By Dennis J. Freeman
COMPTON — The path toward a higher education for students in the Compton Unified School District is easier thanks to a couple of grants from the U.S. Department of Education.
Local students now will be tracked on their success and graduation rates from middle school through high school and on to college.
For the next seven years, the $10 million U.S. Department of Education GEAR UP Grants (Gaining Early Awareness and Readiness for Undergraduate Programs) awarded to the district will affect an estimated 1,800 students entering sixth and seventh grade with the goal of getting them on track for college success.

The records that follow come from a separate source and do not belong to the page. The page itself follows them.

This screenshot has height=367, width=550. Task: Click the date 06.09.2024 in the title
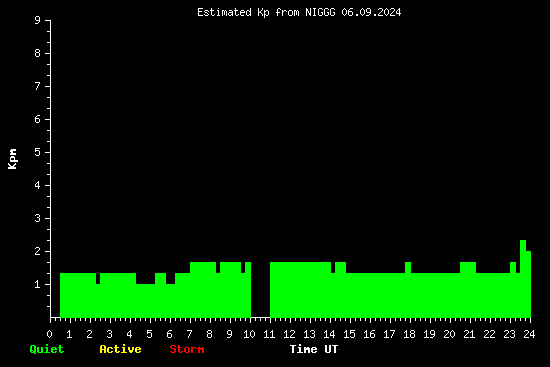click(x=371, y=13)
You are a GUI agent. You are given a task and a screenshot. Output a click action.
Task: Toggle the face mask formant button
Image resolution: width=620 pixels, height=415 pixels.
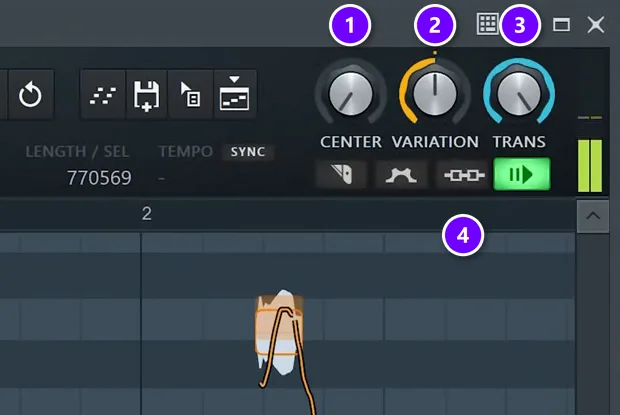(x=342, y=174)
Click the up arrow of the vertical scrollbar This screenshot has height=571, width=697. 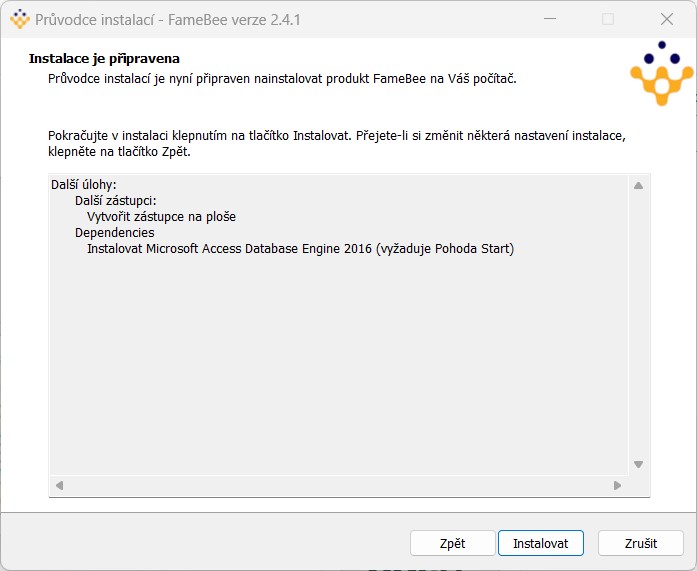[638, 186]
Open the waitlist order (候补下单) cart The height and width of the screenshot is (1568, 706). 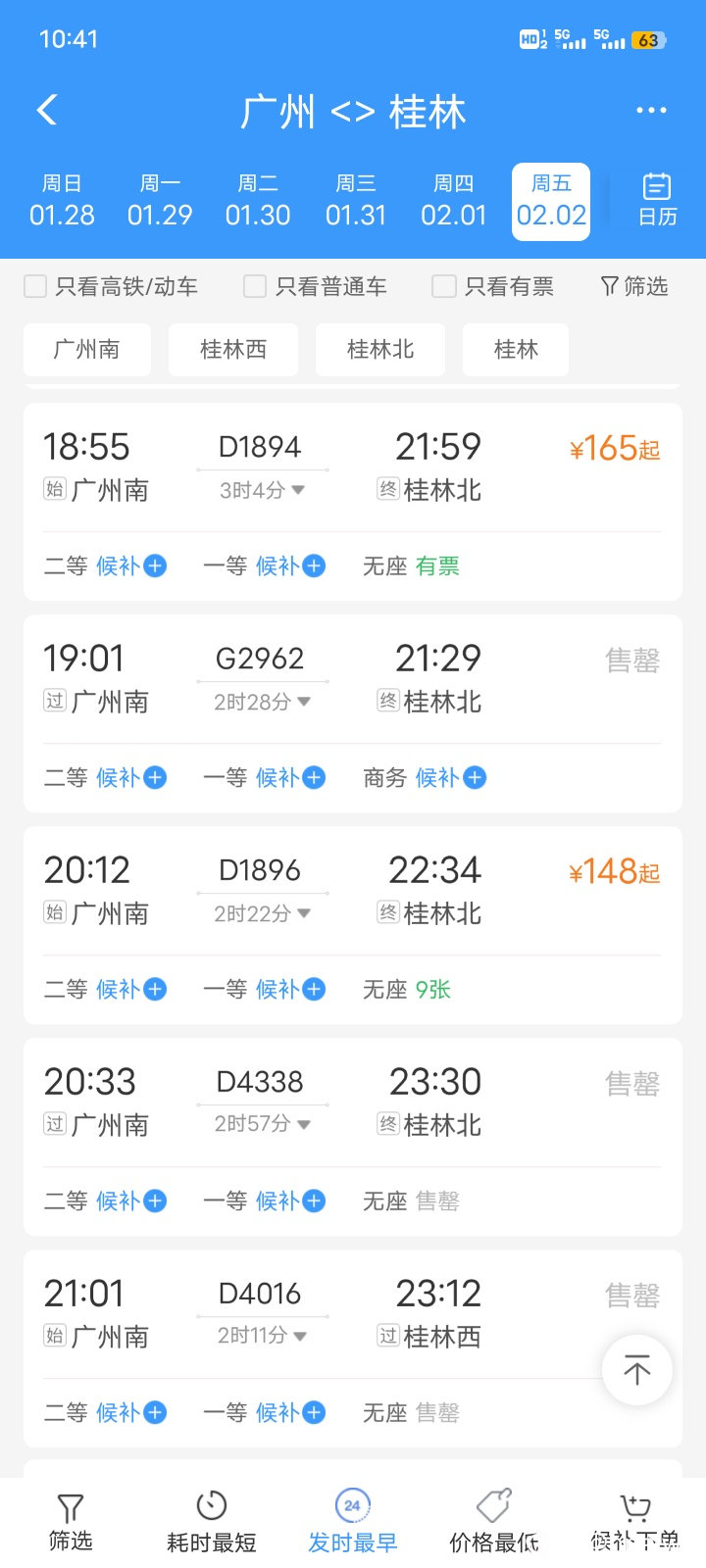tap(635, 1521)
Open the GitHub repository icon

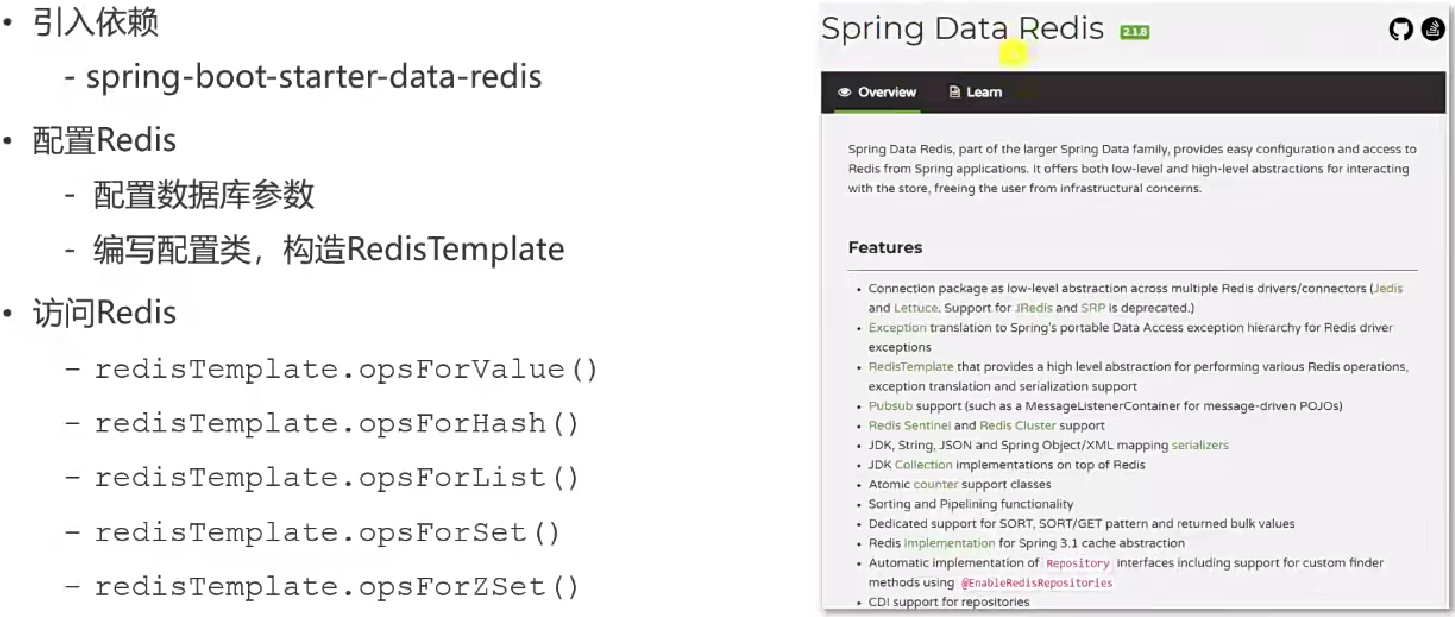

According to the U.S. Department of Education, 561,131 students nationwide will benefit from the grants. A total number of 161 awards were meted out with $350 million total being distributed. Compton was one of 11 districts in the state to be awarded grant monies.
“Today is truly a great day in Compton,” said Satra Zurita, vice president of the Compton school board. “In addition to the strong academic support students will receive, I am excited that this grant will help our students gain access to financial, academic and other supports that will, in essence, lock arms with them as they travel a path that leads them directly to success.”

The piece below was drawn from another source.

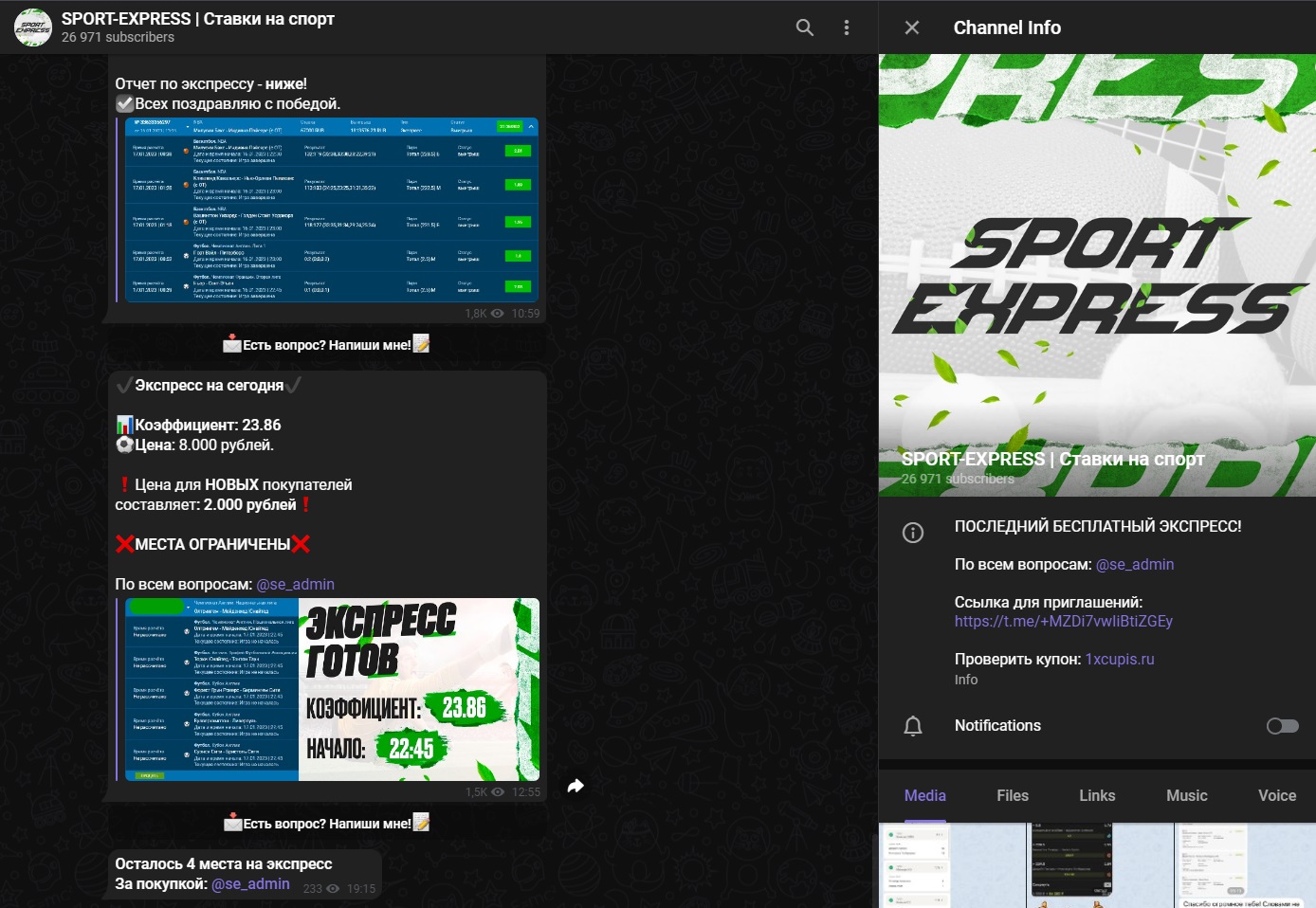This screenshot has width=1316, height=908.
Task: Open the express ready promo image
Action: 331,689

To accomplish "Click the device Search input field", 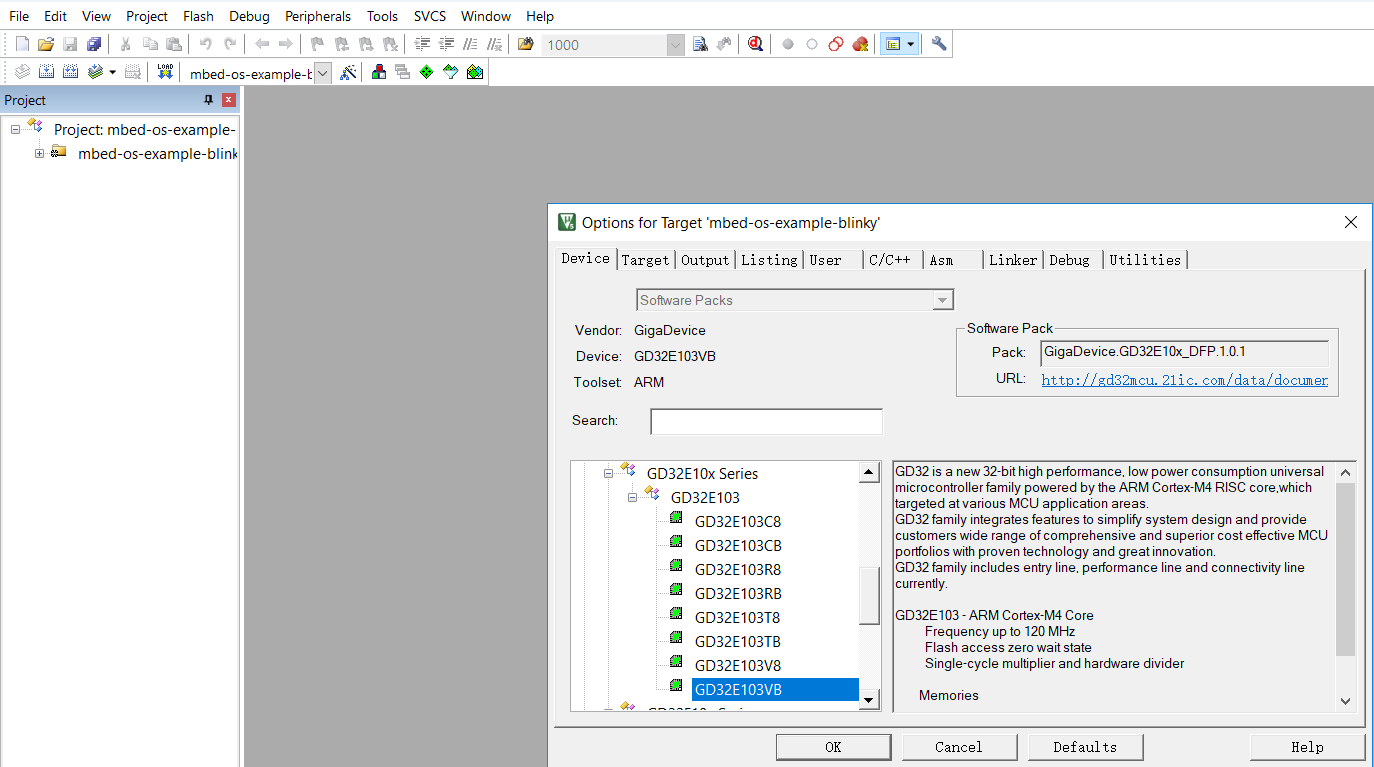I will tap(766, 421).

What GEAR UP does is offer competitive state and partnership grants with educational agencies being in line providing early services for higher education preparedness for high-poverty schools and low-income students as a way to help get the programs needed to improve their chances of higher learning.

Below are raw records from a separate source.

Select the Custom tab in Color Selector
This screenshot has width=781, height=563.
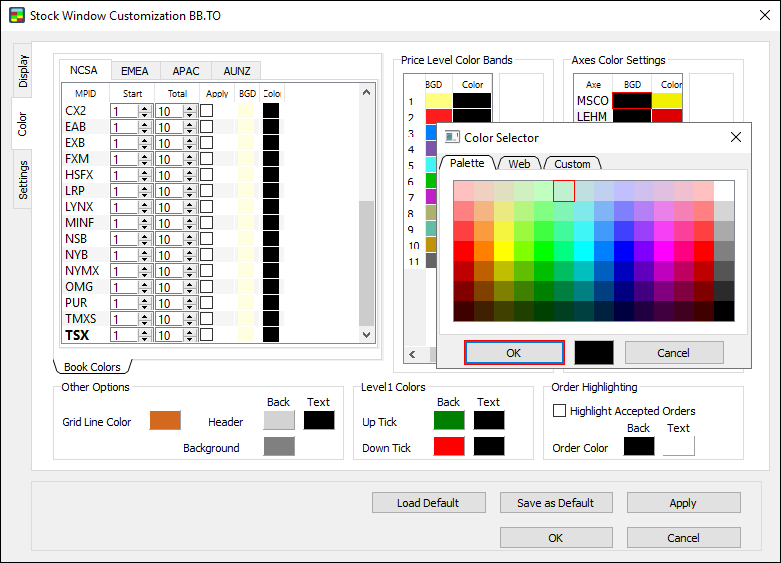(x=572, y=164)
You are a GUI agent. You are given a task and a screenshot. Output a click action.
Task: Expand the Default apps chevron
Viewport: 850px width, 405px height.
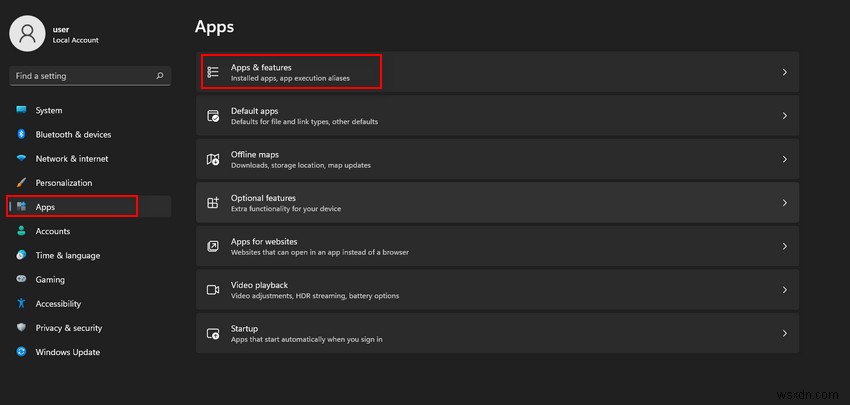[785, 116]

For Compton students, this pertains to two areas. The partnership between UC Irvine, Compton College and Gear Up was awarded $5,440,000. This alliance will reach Enterprise, Davis, Bunche and Willowbrook middle schools and measure students’ academic achievement as they matriculate to Compton and Centennial high schools. For the next seven years, 1,000 students from this project are expected to receive services.
The CUSD Gear Up program and Cal State Dominguez Hills were awarded $4,450,000 for seven years as well as they monitor and reach out to help 800 students from Whaley and Roosevelt middle schools and Dominguez High School.
“The GEAR Up grant will enable Compton Unified School District to not only continue its upward trajectory of improved graduation and college going rates, it will enable us to take a huge leap toward ensuring students successfully graduate college as well,” said district Superintendent Darin Brawley.
Some of the activities and services being provided to students include science, technology, engineering and math research, college readiness programs; tutoring and learning about economic literacy.
“Here at Compton Unified School District, we are intently focused on partnerships and initiatives that are innovative and game-changers for students,” said school board President Micah Ali, in a released statement. “We are grateful to the U.S. Department of Education and our collaborative partners for agreeing to take this bold step forward in firmly establishing a college-going and college-enabling culture in our district.”